Drug-related litter has been an issue, although prevention site staff do regular cleanups of the surrounding streets. The front door at the Husky Station across the avenue was recently shattered by one client.
Dave Rutherford, owner of nearby Rainbow Lanes, echoed the comments of several other neighbours who see the prevention site as an essential health service.
“There are two different breeds of society, the haves and the have-nots, and everybody needs the services,” Rutherford said. He feels the facility should be located closer to law enforcement, though.
During the two-year period in which overdose prevention sites have operated in B.C., 8,000 people have died in the opioid/fentanyl crisis in Canada and eastern cities have followed suit with their own sites. At this point, 11 Canadians die from overdoses daily.
Island Health said 650 residents and 250 businesses located near the Port Alberni overdose prevention site were invited to respond to a survey on the overdose prevention site after it opened. A survey evaluation recommended “a formalized forum to enhance support” in OPS communities. The evaluation is posted on the Island Health website: https://www.islandhealth.ca/sites/default/files/2018-10/evaluation-OPS-report.pdf
Knutson and other business people in the area said they were not contacted before or after the site opened.
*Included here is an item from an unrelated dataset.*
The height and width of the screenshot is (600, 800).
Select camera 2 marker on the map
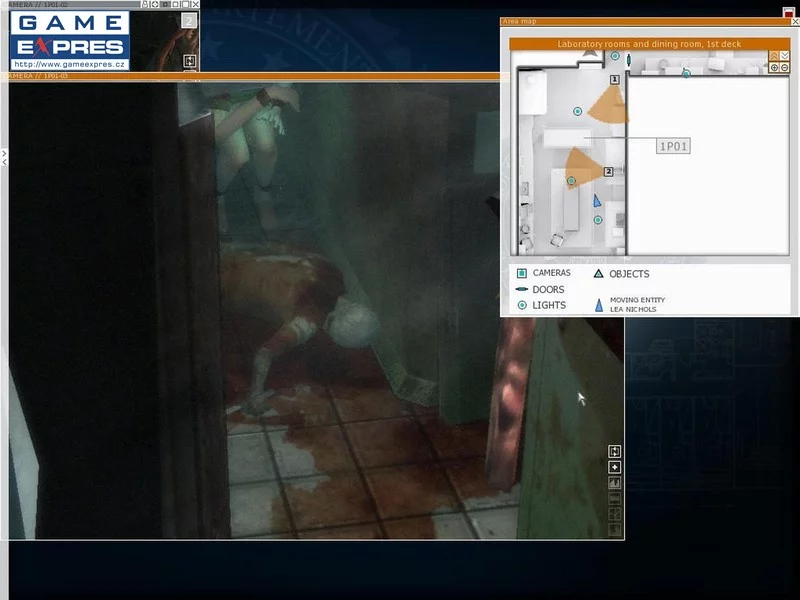[608, 172]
As owner of his storefront property, he wishes there was some form of compensation for the loss of value he predicts will happen to his building.
Island Health is promising ongoing engagement with the community and neighbours.
“We are committed to ensuring clients who use harm reduction services are safe and welcomed and, at the same time, we want to ensure neighbours also feel safe and secure,” the health authority stated in a response to a query from Alberni Valley News.